Au bout d’à peine cinq secondes, on comprend que « Les Quatre Fantastiques : Premiers pas » ne se déroule pas (encore) dans notre univers cinématographique de Marvel. En tout cas pas dans celui qui semble s’effondrer depuis la saga Infinity. Ce film nous emmène sur la Terre 828, une réalité alternative, dans laquelle les années 1960 ne se trouvent pas dans le passé, mais dans le futur. Un monde quelque part entre Jules Verne et Tomorrowland. Certes rétro, mais aussi visionnaire. Ce n’est pas ringard, mais audacieux.

Et c’est ici que la famille fantastique vit. Depuis quatre ans déjà, Reed, Jane, Johnny et Ben sont des scientifiques célèbres, des chouchous des médias et des superhéros. Comment en sont-ils arrivés là ? Cela est expliqué dès le début avec un montage croustillant et élégant. Le film ne répète pas de vieilles erreurs. Pas de construction tenace. En revanche, l’accent est clair : les Quatre Fantastiques forment une équipe depuis longtemps et le film ne perd pas de temps à nous montrer pourquoi cela est si important.

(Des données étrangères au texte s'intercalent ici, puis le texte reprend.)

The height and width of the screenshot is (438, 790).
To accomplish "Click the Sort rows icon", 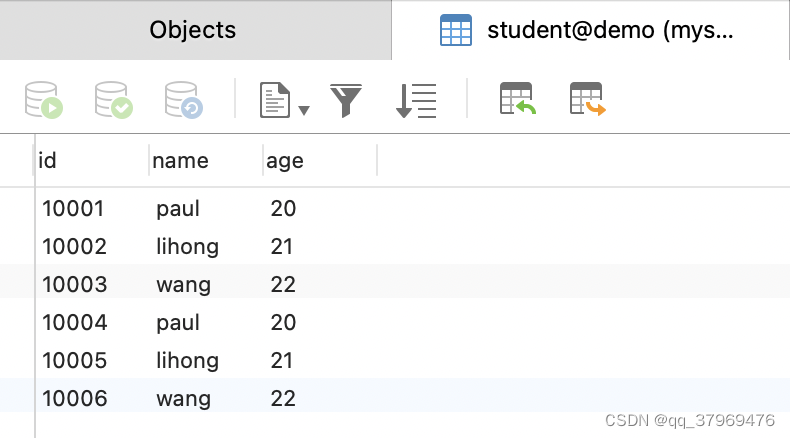I will [416, 100].
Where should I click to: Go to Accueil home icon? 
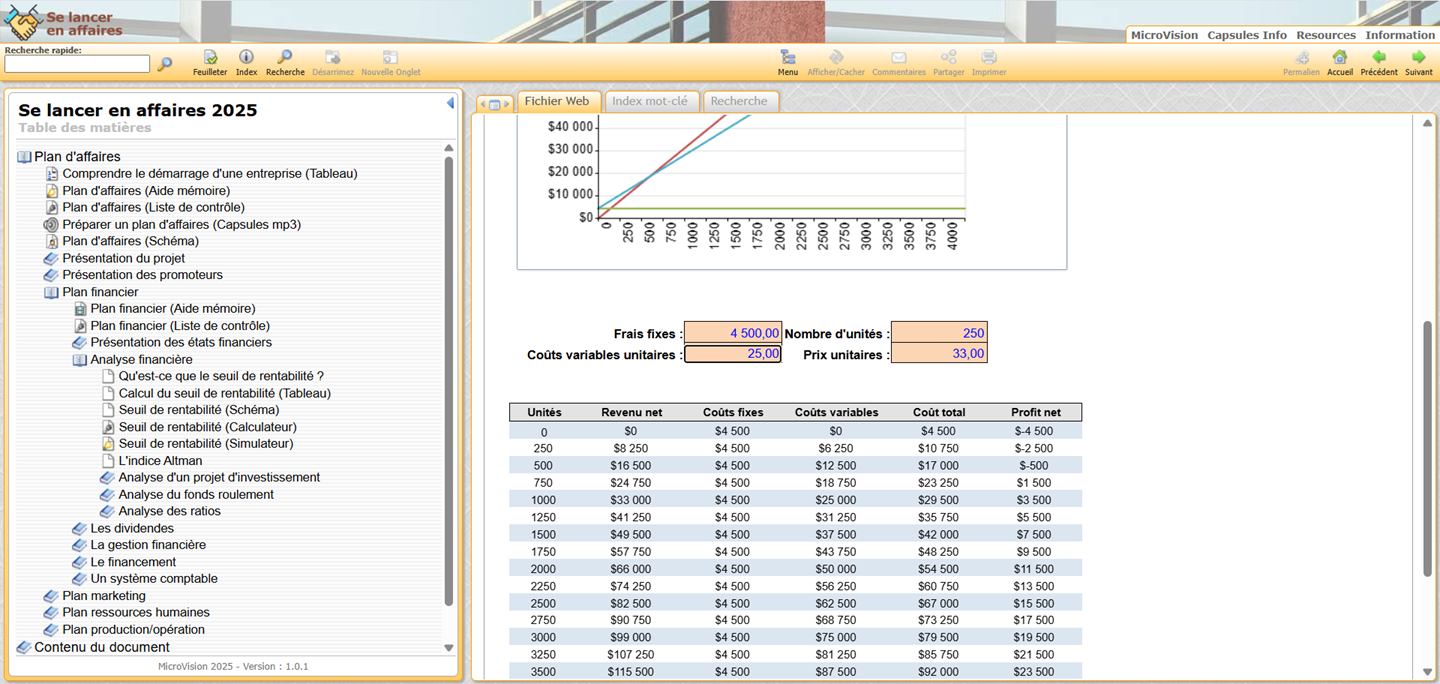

En effet, ce qui se passe ensuite est plus grand que tout ce qu’ils n’ont jamais vécu : une héraldesse d’argent vient proclamer la fin de toute existence. Et l’arrivée d’un dieu dans le cosmos de Marvel, plus ancien que l’univers lui-même : Galactus.

Un film Marvel comme « Star Trek »

Ce n’est donc visiblement pas une mince affaire. Cela dit, même dans les bandes dessinées, les Quatre Fantastiques n’ont jamais été de simples superhéros. Ils étaient chercheurs, scientifiques, frontaliers et explorateurs, poussés par la curiosité et pas seulement par le devoir. Leurs aventures les ont menés à affronter des méchants, à passer dans différentes dimensions, à faire des sauts temporels et à visiter des galaxies. Et c’est précisément cela qui leur a valu la réputation d’être le Star Trek de l’univers Marvel.

Une comparaison qui pourrait surprendre toutes les personnes qui ne connaissent leur histoire qu’à travers les films sortis jusqu’à ce jour, car ces derniers montrent très peu de tout cela.

La science-fiction des années 1960 revient enfin chez les Quatre Fantastiques.
La science-fiction des années 1960 revient enfin chez les Quatre Fantastiques.
Source : Marvel Studios

Premiers pas, en revanche, est un retour à ces mêmes racines. Plus encore : c’est une déclaration d’amour à celles-ci. Le film ne se déroule pas par hasard dans les années 1960. Il s’agit précisément de l’époque où Stan Lee et Jack Kirby ont imaginé la famille fantastique. Cela ressemble à un hommage, mais c’est bien plus que ça : c’est un acte de libération créative.

Cette époque rétrofuturiste ne fait pas que s’épanouir sur Terre 828, elle est carrément en plein boom. Elle est bruyante, colorée, fantaisiste et vivante. Un monde plein de technologie à la Jetsons, d’engins volants couleur bonbon et de curiosité scientifique qu’on aimerait pouvoir toucher. Un monde qui vit sur l’écran IMAX.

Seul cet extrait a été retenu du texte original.